An actual sign promoting this nonsense
From a newsletter sent home:
Next week is Red Ribbon Week. Our class will not give as much attention to the red ribbon activities as some of the older classes. It is, however, a good time to talk with your child about drugs, since it’s a school wide affair, in a way they can understand.
Okay kids, we’re supposed to talk about drugs. Hm. Do you guys know what drugs are? They’re mood- and perception-altering substances. That means…they change the way you feel and the way you think about things. People want to do that because…well, for a lot of reasons. Drugs make them feel better for a short while. Drugs make them forget about things. Drugs relax them.
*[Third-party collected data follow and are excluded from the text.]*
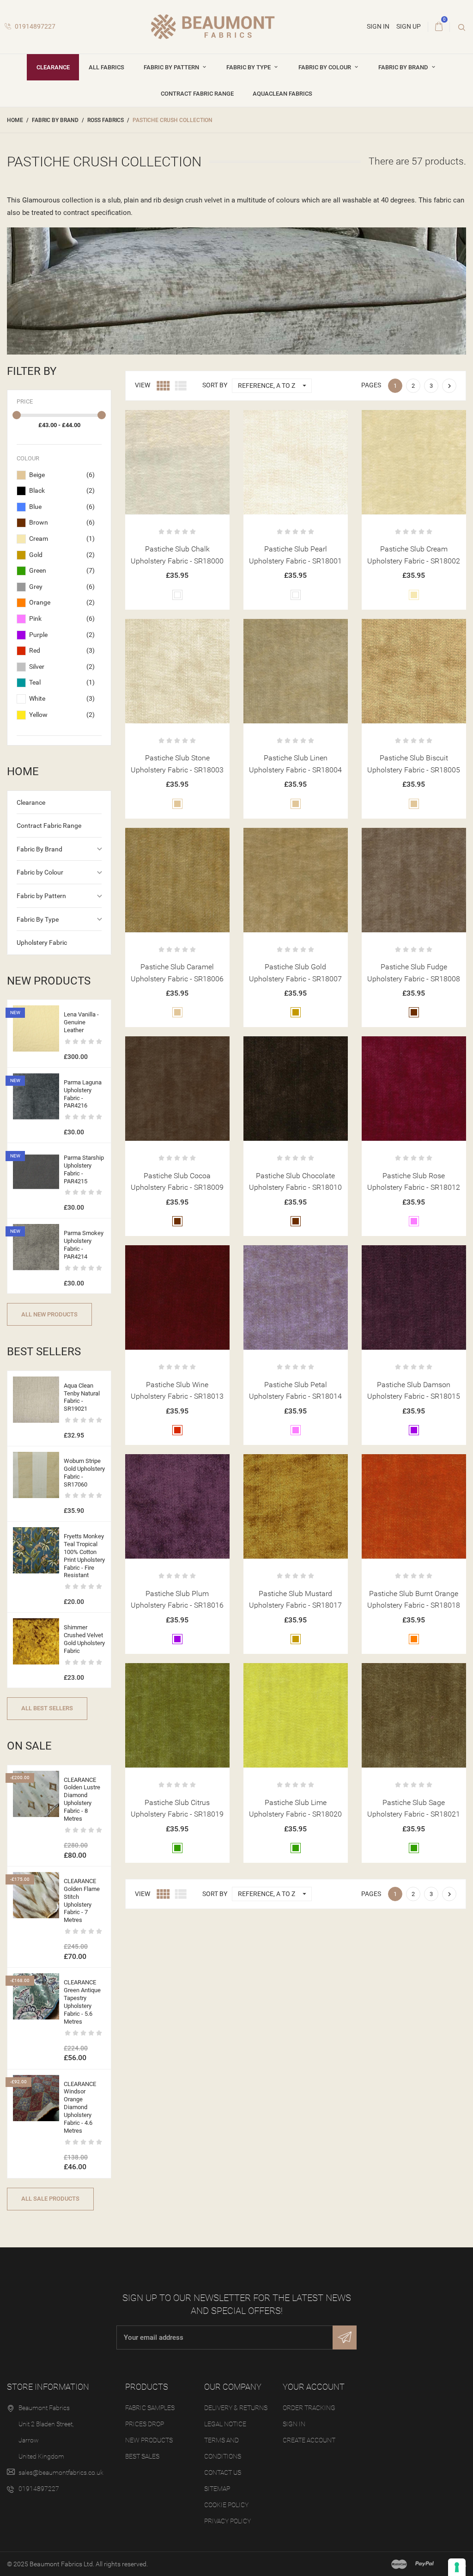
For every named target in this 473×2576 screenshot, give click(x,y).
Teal (62, 682)
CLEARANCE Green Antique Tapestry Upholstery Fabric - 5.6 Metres (82, 2002)
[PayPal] (424, 2564)
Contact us (222, 2472)
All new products (49, 1314)
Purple (62, 634)
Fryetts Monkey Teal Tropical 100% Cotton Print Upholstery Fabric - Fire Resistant (84, 1556)
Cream (62, 538)
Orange (62, 602)
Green (62, 570)
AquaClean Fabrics (282, 93)
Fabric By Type (249, 67)
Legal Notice (225, 2424)
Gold (62, 554)
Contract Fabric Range (197, 93)
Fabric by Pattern (172, 67)
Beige (62, 474)
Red (62, 650)
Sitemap (217, 2488)
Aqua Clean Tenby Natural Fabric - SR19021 (82, 1397)
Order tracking (309, 2407)
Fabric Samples (150, 2407)
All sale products (50, 2198)
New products (149, 2440)
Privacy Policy (227, 2521)
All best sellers (47, 1708)
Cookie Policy (226, 2505)
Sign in (294, 2424)
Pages (371, 385)
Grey (62, 586)
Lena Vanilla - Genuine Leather (81, 1022)
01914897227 (34, 26)
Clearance (53, 67)
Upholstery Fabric (42, 942)
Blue (62, 506)
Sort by (214, 385)
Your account (314, 2387)
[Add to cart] (154, 420)
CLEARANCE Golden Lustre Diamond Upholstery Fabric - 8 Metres (82, 1799)
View (142, 385)
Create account (309, 2440)
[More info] (199, 420)
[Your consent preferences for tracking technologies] (457, 2567)
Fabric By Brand (404, 67)
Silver (62, 666)
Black (62, 490)
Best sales (142, 2456)
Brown (62, 522)
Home (23, 771)
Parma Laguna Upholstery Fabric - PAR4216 (83, 1094)
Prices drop (144, 2424)
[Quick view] (177, 420)
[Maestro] (399, 2564)
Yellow (62, 714)
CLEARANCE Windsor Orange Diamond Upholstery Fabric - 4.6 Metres (80, 2107)
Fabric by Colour (325, 67)
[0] (439, 27)
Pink (62, 618)
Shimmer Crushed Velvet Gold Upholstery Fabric (84, 1639)
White (62, 698)
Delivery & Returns (235, 2407)
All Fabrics (106, 67)
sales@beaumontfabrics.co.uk (60, 2472)
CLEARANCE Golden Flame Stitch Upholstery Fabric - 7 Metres (82, 1900)
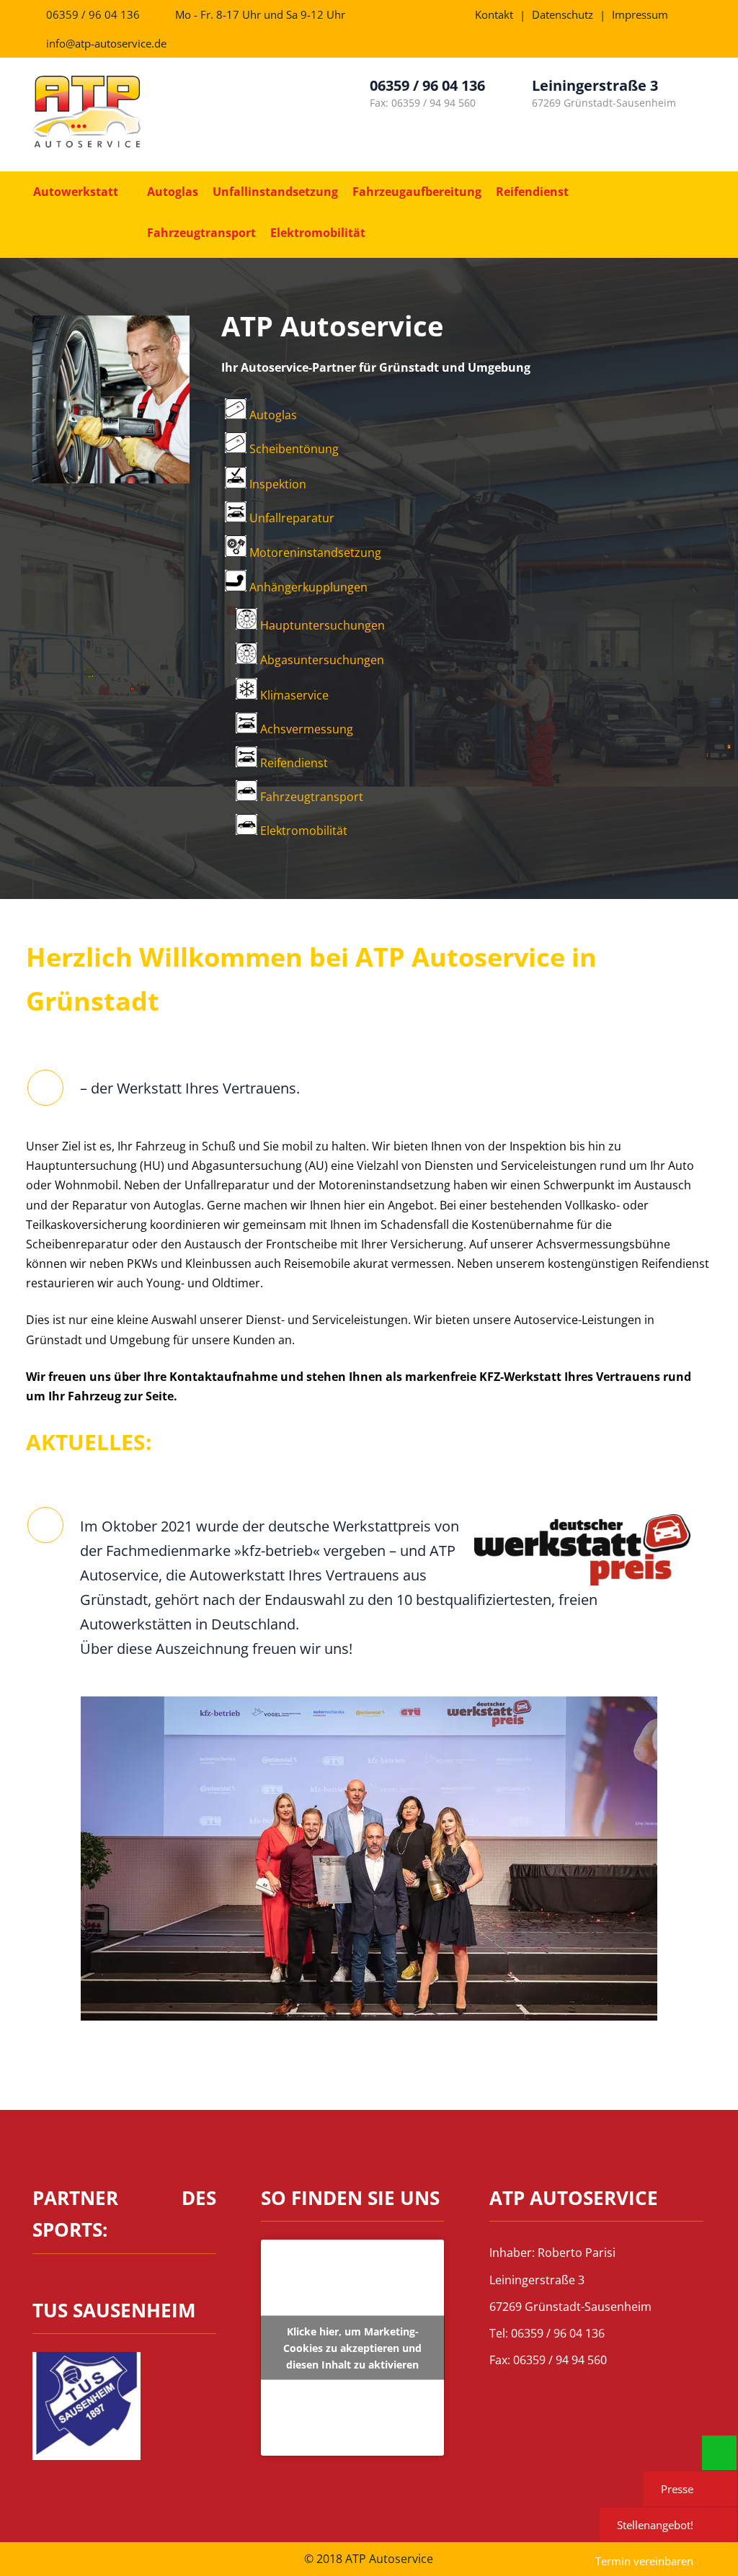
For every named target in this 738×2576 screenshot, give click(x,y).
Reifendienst (532, 192)
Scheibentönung (292, 449)
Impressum (640, 14)
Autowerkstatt (75, 192)
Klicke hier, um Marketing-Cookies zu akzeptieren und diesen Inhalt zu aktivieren (352, 2348)
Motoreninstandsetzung (313, 552)
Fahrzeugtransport (201, 233)
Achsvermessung (305, 729)
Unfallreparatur (290, 518)
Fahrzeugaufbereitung (416, 192)
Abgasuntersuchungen (320, 660)
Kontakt (494, 14)
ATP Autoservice (332, 325)
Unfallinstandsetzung (275, 192)
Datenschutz (562, 14)
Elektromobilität (317, 233)
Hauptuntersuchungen (321, 625)
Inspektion (276, 484)
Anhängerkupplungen (307, 587)
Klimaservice (293, 695)
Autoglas (172, 192)
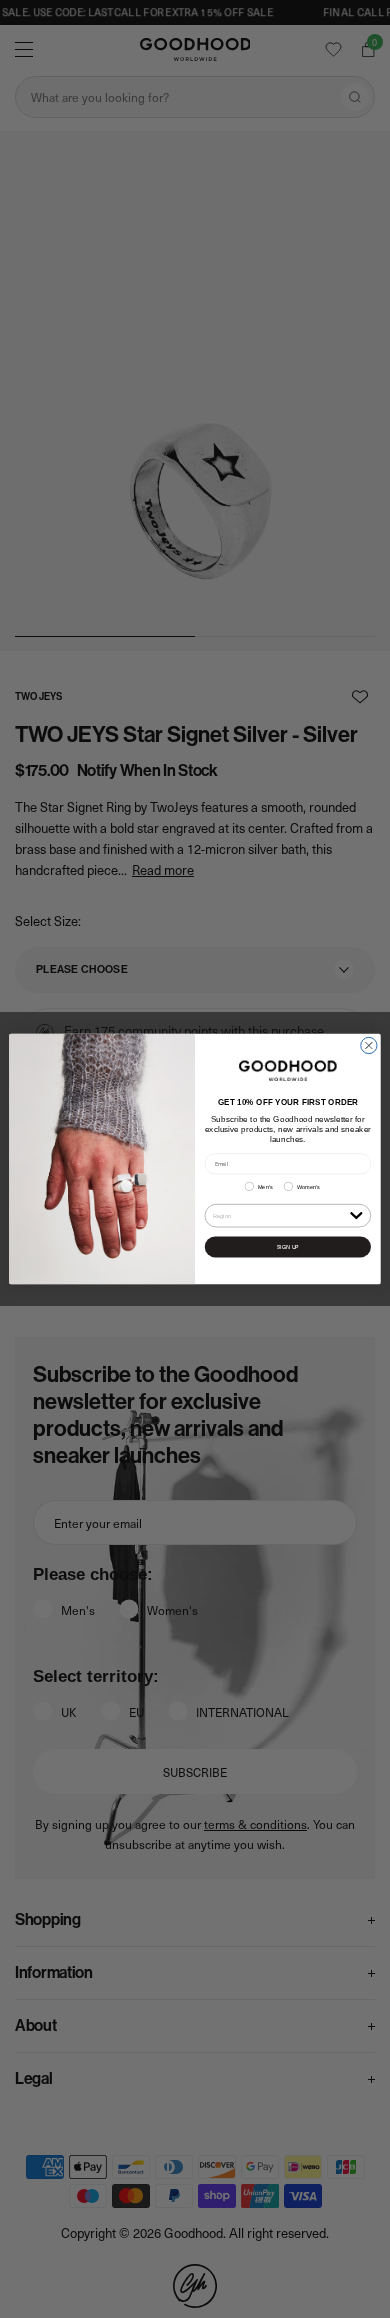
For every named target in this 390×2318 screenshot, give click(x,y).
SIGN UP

When people refer to “drugs” they usually mean illegal drugs. Why are those the illegal ones? For a whole bunch of reasons, not the least of which are political maneuvering and thinly veiled social control. There’s very little difference between an illegal drug like cannabis — the Feds came up with the name “marijuana” to make the populace think it was something only those terrible Mexicans would use — and alcohol, which is legal. In fact, lots of people would argue that cannabis is a much more useful drug, because it can be used to treat various illnesses and reduce pain and suffering, but I like to point out that you have to smoke cannabis and smoking is very, very bad for you.
We’ll get to tobacco in a minute. Just hold your horses.
One of the main reasons not to do illegal drugs is that you don’t know what you’re getting. If your bottle of Jim Beam comes from the factory tainted with arsenic, Jim Beam’s going down. You get some spiked cocaine? So sorry, you’re out of luck.
But the main reason not to do drugs is this: If you want to do illegal drugs, before you try them hang out with the people who are doing the drugs at least three times. Why three? Because one time the group on drugs can seem like a whole bunch of fun. Two times you start seeing the same behaviors. Three times and you’re wondering how soon you can get out of there.
Every conversation they have is inane. Oh, it might seem hysterical to them, and maybe even to you when you’re not on drugs. The first time. When these guys start having the same conversation over and over again, you’re going to realize that being on drugs makes you kind of a moron. I’m using moron in the clinical, very-low-IQ sense here. Maybe they’re a fun, laughing moron, but a moron nonetheless. The second thing you’ll notice about people who do drugs is that every conversation, sooner or later, is about drugs. So not only are they a moron, but they’re a boring moron.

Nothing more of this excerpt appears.